▼

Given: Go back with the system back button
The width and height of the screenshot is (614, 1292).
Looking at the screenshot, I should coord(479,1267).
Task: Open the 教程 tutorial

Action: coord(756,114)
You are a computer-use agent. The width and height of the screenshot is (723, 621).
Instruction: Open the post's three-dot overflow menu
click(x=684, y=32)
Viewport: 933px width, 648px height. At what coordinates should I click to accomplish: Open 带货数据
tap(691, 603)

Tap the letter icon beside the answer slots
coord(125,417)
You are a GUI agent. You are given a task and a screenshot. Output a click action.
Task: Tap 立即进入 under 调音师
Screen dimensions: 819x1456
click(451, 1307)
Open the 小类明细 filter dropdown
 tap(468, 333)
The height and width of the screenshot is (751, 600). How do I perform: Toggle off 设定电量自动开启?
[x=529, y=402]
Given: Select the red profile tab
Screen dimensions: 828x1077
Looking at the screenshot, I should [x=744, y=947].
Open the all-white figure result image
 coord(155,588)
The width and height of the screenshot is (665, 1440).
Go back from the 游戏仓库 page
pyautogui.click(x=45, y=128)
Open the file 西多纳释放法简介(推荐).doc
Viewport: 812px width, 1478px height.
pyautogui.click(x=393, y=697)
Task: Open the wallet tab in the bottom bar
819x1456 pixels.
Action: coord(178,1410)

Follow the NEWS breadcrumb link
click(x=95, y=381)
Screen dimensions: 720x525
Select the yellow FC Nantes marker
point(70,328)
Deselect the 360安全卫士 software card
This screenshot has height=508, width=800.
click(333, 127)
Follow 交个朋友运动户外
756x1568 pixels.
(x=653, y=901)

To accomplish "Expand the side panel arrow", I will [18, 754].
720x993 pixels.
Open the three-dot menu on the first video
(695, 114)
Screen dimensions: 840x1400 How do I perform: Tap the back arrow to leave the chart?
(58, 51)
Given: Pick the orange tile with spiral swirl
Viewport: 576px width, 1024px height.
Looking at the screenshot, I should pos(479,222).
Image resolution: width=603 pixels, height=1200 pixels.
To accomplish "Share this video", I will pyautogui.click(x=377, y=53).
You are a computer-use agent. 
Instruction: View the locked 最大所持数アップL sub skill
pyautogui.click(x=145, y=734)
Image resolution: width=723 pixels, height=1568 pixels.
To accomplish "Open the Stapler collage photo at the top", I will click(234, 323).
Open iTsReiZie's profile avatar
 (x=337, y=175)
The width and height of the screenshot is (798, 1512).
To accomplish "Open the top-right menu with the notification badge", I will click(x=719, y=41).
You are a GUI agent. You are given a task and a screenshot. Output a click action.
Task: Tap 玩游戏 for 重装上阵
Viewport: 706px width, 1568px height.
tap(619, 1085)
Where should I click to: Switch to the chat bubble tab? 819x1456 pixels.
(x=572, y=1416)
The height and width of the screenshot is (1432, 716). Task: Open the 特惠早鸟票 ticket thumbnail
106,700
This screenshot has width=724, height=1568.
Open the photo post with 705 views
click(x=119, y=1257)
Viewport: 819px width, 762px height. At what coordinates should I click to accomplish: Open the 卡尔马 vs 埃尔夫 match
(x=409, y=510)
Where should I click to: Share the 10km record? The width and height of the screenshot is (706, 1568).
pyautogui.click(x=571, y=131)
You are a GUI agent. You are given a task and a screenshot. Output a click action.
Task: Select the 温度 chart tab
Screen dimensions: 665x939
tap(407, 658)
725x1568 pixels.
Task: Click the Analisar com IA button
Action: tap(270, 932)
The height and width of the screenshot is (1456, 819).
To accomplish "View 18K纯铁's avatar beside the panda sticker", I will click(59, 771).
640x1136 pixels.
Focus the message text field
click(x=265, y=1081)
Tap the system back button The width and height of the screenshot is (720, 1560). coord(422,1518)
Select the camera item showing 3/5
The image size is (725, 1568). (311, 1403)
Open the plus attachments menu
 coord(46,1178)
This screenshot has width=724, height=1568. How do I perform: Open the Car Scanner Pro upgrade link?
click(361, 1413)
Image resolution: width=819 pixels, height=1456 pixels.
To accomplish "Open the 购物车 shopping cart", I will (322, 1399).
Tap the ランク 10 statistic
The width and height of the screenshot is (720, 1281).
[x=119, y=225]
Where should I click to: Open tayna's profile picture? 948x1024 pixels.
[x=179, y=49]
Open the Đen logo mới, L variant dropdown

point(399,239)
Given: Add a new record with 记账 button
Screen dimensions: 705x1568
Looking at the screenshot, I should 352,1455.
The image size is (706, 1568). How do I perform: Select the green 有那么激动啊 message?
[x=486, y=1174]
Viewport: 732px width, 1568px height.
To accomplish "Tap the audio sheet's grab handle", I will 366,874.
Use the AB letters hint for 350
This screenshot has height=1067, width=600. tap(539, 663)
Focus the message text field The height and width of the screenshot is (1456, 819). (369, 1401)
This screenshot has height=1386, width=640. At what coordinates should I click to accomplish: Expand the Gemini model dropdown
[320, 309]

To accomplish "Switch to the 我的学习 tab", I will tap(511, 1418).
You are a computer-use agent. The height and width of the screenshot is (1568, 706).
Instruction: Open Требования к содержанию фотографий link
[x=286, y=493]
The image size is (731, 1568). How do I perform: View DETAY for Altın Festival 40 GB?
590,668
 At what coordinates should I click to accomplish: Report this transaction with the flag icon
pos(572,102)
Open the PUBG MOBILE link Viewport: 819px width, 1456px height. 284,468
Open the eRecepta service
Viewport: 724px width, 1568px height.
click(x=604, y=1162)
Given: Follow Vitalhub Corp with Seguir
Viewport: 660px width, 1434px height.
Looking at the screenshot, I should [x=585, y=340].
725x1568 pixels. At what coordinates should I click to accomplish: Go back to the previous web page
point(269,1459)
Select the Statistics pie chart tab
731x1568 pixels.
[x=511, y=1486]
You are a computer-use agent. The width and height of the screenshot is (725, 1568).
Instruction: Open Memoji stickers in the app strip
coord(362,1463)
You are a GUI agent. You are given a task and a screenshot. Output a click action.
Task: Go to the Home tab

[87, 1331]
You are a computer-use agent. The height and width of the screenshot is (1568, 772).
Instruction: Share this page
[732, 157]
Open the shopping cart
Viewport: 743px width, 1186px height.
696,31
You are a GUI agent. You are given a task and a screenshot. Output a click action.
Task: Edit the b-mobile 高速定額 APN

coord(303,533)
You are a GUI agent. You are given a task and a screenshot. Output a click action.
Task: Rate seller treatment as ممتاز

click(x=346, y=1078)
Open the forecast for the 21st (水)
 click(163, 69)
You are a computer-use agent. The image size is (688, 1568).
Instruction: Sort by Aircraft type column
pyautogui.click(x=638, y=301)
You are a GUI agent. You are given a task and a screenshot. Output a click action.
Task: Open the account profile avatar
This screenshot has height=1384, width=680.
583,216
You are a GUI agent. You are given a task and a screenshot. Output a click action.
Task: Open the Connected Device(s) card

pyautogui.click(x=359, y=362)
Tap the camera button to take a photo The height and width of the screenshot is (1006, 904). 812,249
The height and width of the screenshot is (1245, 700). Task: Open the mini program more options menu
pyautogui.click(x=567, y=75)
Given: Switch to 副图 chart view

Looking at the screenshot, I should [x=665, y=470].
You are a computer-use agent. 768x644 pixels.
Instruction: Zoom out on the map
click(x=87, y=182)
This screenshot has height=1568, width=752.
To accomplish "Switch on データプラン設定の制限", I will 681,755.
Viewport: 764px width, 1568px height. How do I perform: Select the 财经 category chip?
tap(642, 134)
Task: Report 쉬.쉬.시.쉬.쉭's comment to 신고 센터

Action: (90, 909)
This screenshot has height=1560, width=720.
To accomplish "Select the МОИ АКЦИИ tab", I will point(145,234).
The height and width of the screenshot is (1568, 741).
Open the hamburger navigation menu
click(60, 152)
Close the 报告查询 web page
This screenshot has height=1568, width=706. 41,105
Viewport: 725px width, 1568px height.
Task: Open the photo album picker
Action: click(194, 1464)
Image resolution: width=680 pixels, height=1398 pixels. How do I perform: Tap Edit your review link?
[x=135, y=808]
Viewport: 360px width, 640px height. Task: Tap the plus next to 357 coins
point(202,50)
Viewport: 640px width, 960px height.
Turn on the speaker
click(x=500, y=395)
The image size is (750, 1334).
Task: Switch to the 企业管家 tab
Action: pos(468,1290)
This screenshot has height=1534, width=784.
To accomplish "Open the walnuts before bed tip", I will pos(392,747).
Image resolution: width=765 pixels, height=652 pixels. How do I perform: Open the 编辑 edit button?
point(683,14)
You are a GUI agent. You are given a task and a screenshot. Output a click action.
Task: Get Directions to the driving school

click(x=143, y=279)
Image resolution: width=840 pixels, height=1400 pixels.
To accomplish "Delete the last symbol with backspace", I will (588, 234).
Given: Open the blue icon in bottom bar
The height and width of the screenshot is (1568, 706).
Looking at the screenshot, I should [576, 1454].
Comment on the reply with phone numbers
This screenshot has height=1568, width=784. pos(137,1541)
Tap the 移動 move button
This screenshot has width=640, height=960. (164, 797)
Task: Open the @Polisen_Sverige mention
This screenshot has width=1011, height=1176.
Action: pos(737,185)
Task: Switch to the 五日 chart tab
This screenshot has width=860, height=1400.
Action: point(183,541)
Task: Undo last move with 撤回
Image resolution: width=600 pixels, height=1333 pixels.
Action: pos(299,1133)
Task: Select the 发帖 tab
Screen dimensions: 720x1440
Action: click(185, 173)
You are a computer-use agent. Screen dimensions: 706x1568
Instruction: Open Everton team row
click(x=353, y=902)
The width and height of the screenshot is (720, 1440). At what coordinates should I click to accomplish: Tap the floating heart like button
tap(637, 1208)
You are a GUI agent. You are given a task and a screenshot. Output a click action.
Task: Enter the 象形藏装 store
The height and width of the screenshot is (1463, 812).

▲

Please rewrite the lines starting at the first one and ending at the line that contains "Looking at the screenshot, I should [x=744, y=947].", putting "Display size" wherever "Screen dimensions" appears and leaving everything else unchanged.

**Answer for the task**.
Given: Go back with the system back button
The width and height of the screenshot is (614, 1292).
Looking at the screenshot, I should coord(479,1267).
Task: Open the 教程 tutorial

Action: coord(756,114)
You are a computer-use agent. The width and height of the screenshot is (723, 621).
Instruction: Open the post's three-dot overflow menu
click(x=684, y=32)
Viewport: 933px width, 648px height. At what coordinates should I click to accomplish: Open 带货数据
tap(691, 603)

Tap the letter icon beside the answer slots
coord(125,417)
You are a GUI agent. You are given a task and a screenshot. Output a click action.
Task: Tap 立即进入 under 调音师
Display size: 819x1456
click(451, 1307)
Open the 小类明细 filter dropdown
 tap(468, 333)
The height and width of the screenshot is (751, 600). How do I perform: Toggle off 设定电量自动开启?
[x=529, y=402]
Given: Select the red profile tab
Display size: 828x1077
Looking at the screenshot, I should [x=744, y=947].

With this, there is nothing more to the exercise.